En estos últimos decenios la teología contemporánea, tanto católica como protestante, ha recuperado este filón de contenidos y se ha preocupado de indicar su valor tanto para una reflexión más adecuada sobre el misterio de la salvación de Jesucristo como para la vida de asimilación de sus contenidos por parte de la Iglesia y de cada creyente, llamado a «revestirse" de Cristo y a conseguir que Jesucristo, con los contenidos concretos de la humanidad vividos y santificados por él, sea el motivo y constituya la substancia de su vida y de su testimonio en el mundo. Para ella está claro que el acontecimiento salvífico, el misterio, es uno y único: la realidad una e integral de Jesucristo, la historia del Verbo de Dios hecho carne, raíz y motivo de salvación para el hombre y para el mundo (cf. Col 4,3; Ef 3,4). Sin embargo sabe también que esto se concreta en el tiempo en diversos momentos, cada uno de los cuales tiene su propio contenido, aunque reciba su sentido pleno del conjunto del que forma parte. En su valoración tiene en cuenta esta multiplicidad de momentos y de su significado específico de revelación y de salvación.

En la aproximación a los datos concretos de la vida de Jesús que nos narran los evangelios, la teología y la reflexión espiritual contemporáneas se distancian palpablemente del pasado.

Se acercan a los contenidos cristológicos del Nuevo Testamento con una metodología crítica y con unos instrumentos hermenéuticos que desconocían los siglos anteriores.

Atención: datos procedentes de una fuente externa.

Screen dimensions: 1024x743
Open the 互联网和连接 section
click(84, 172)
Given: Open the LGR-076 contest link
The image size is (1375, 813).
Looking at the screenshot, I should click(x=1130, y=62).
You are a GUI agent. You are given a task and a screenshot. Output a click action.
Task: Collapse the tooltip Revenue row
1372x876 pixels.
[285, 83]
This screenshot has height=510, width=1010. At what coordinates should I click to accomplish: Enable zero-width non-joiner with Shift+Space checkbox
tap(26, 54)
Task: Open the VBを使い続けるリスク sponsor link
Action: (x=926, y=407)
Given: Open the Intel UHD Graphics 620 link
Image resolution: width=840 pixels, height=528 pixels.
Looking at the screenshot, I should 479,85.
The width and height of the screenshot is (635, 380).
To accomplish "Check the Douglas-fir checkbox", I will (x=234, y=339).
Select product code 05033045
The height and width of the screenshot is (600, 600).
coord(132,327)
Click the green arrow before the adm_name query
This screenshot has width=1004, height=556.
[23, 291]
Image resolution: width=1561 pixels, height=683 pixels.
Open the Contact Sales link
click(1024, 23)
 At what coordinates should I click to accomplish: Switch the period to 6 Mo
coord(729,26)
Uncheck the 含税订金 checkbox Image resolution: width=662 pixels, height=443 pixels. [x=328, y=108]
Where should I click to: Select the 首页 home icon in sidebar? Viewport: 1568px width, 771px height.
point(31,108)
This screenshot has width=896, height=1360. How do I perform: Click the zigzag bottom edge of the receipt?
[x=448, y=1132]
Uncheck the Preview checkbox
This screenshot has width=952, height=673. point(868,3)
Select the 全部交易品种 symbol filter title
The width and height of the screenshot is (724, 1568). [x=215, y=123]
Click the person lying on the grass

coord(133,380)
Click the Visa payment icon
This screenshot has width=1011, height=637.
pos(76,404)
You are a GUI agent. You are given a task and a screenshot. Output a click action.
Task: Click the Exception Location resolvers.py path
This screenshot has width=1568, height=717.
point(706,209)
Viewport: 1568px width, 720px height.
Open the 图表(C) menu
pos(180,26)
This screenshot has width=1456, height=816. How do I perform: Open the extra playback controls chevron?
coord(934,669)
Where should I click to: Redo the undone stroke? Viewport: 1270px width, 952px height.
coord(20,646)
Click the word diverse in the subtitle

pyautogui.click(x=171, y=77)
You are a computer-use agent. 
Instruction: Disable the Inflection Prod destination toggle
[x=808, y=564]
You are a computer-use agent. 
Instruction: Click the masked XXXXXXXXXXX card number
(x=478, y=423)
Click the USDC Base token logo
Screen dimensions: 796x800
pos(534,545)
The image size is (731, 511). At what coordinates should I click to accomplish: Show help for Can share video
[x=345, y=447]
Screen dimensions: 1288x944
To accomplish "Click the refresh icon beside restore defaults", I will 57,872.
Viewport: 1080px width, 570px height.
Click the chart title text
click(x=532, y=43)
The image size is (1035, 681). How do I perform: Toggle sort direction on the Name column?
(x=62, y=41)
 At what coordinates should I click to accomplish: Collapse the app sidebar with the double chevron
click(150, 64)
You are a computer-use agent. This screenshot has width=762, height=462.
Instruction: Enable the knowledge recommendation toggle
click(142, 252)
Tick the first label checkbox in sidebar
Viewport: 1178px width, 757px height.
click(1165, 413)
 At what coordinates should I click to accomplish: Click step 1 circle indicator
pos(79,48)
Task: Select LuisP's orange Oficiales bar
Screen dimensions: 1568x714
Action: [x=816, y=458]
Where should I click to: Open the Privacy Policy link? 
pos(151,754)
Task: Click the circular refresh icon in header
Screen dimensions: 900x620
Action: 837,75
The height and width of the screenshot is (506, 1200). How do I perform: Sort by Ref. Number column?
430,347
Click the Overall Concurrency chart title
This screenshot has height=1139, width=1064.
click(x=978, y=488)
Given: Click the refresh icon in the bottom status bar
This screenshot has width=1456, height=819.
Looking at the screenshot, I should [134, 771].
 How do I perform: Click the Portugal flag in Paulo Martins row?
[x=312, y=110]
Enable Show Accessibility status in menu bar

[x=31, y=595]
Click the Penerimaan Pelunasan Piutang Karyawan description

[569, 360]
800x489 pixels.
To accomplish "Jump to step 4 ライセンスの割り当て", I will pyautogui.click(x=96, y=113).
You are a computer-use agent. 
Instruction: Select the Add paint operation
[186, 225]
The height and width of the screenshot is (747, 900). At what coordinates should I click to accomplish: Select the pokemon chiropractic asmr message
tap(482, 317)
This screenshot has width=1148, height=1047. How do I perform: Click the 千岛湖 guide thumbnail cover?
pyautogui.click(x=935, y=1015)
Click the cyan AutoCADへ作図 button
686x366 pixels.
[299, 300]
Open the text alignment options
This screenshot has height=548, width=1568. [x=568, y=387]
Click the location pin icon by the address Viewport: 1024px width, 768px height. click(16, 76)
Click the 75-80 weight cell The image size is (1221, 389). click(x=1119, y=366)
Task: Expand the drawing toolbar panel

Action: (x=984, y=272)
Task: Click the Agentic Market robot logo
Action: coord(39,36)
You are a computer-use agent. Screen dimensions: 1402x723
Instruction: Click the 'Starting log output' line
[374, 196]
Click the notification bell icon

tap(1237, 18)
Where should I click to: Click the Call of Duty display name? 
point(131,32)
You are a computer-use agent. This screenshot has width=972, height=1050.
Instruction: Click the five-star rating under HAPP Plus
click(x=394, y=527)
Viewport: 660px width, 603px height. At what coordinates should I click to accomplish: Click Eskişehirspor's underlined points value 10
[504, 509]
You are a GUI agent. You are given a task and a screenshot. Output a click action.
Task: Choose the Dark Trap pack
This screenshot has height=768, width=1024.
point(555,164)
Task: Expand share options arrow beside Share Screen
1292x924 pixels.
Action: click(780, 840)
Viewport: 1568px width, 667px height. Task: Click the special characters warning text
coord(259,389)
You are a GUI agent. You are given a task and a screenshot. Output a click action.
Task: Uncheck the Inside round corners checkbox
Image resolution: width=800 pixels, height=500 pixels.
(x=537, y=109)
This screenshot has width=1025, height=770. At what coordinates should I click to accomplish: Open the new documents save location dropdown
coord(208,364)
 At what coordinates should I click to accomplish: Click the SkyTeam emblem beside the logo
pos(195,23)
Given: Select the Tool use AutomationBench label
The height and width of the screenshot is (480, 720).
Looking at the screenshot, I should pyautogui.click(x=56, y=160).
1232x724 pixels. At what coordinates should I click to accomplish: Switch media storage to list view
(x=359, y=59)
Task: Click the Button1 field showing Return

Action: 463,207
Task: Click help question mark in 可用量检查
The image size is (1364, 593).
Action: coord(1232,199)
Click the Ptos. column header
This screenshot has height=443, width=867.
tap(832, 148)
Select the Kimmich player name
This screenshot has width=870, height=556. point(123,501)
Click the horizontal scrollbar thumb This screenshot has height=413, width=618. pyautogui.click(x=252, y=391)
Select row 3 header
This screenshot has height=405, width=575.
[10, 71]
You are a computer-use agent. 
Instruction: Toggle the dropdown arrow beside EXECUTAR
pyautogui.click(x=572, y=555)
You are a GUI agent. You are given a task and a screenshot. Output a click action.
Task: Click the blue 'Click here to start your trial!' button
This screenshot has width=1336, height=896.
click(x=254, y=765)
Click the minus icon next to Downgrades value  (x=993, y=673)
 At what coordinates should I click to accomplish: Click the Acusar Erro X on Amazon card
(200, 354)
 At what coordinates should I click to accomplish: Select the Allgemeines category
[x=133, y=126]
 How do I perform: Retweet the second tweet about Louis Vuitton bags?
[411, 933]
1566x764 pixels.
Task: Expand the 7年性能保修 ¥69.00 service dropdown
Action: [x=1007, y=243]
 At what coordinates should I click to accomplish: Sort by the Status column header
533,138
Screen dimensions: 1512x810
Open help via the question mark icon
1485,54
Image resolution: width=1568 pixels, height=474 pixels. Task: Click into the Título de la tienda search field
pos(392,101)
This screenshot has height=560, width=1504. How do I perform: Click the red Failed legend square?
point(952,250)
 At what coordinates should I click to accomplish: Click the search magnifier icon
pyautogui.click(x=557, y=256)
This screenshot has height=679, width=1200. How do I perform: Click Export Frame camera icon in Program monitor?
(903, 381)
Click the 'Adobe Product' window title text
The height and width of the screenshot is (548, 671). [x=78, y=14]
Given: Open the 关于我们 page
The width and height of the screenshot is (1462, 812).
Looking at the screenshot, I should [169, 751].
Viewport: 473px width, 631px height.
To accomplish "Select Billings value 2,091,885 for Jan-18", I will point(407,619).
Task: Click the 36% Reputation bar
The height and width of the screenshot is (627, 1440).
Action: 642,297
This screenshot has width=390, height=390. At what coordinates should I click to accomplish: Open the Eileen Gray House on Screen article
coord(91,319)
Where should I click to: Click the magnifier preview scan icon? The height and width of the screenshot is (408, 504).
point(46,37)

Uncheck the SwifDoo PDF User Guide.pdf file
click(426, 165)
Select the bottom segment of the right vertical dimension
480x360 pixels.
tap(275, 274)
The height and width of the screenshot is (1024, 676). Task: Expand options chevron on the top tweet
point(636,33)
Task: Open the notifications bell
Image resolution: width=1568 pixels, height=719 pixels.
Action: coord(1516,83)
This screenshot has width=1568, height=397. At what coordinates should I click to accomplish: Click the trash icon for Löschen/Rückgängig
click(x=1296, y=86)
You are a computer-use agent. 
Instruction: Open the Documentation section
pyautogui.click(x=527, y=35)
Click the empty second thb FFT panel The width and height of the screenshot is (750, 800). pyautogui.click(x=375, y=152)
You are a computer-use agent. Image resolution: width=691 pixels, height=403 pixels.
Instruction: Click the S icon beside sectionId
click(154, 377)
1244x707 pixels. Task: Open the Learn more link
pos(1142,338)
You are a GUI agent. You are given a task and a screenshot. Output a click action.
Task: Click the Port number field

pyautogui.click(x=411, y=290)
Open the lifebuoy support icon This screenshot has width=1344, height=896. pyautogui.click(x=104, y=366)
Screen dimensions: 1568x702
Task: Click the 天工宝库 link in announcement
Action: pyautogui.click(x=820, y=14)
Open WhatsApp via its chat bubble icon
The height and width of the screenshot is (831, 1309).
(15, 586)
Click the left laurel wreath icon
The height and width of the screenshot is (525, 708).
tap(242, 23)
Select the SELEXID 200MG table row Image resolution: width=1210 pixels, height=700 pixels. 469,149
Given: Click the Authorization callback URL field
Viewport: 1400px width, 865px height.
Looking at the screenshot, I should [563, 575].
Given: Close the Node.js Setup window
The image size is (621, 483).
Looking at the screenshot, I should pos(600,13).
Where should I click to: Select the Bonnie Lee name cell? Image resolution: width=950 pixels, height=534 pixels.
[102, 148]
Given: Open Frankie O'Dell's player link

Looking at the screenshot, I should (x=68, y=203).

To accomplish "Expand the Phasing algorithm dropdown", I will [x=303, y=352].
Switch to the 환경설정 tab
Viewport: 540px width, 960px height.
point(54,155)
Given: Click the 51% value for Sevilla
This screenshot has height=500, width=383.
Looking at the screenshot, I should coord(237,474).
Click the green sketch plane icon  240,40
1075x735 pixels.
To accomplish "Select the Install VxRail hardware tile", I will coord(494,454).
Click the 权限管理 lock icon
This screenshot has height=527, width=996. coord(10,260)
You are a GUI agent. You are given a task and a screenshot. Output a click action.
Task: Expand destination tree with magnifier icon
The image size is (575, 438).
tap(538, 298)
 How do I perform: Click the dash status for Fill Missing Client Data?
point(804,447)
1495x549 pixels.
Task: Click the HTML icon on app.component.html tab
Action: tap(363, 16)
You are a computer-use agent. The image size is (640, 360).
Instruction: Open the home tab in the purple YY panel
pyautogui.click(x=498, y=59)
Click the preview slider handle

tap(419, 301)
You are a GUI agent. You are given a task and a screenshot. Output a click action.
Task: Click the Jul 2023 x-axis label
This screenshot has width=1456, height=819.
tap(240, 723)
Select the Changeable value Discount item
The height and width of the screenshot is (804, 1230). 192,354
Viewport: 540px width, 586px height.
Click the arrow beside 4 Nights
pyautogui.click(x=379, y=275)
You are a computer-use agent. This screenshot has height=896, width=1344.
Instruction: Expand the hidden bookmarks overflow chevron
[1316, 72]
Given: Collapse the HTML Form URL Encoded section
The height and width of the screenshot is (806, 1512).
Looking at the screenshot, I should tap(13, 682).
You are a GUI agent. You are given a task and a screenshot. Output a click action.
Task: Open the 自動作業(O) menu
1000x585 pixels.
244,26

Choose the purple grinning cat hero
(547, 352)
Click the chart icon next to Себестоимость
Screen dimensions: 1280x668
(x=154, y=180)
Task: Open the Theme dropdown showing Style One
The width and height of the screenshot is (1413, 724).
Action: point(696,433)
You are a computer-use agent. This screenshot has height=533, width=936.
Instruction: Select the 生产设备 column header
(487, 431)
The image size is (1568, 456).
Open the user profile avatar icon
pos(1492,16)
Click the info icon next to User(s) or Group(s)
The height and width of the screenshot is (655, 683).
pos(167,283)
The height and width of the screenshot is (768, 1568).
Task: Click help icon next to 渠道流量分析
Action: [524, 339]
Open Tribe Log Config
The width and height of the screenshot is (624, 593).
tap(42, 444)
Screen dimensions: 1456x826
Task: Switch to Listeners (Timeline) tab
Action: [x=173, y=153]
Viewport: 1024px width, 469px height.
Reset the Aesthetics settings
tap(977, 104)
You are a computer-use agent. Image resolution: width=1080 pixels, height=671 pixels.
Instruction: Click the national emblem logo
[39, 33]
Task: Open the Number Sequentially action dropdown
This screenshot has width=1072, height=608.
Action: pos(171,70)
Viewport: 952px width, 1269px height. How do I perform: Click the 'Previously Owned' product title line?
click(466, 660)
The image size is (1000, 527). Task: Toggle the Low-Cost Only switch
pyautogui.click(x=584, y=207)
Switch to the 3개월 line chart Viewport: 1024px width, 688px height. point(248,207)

Esto les hace posible liberar el dato histórico de revestimientos culturales y literales, ligados a esquemas narrativos va superados, y concentrarse en su substancia en la- perspectiva de la fe, que hoy como ayer ve allí la revelación y la realización de la salvación (misterio) ofrecida al creyente para que la asimile de forma productiva en su propia existencia.

G. Iammarrone

Bibl.: M. Serentha, Misterios de Cristo, en DTI. 111, 545-564; A. Grillmeier. Panorámica histórica de los misterios de Jesús en general, en MS, 11111, 245-414; Ch, Duquoc, Cristología, Sígueme, Salamanca 1985; W Kasper, Jesús, el Cristo, Sígueme, Salamanca 1986; P Schoonenberg, Un Dios de los hombres, Herder Barcelona 1972.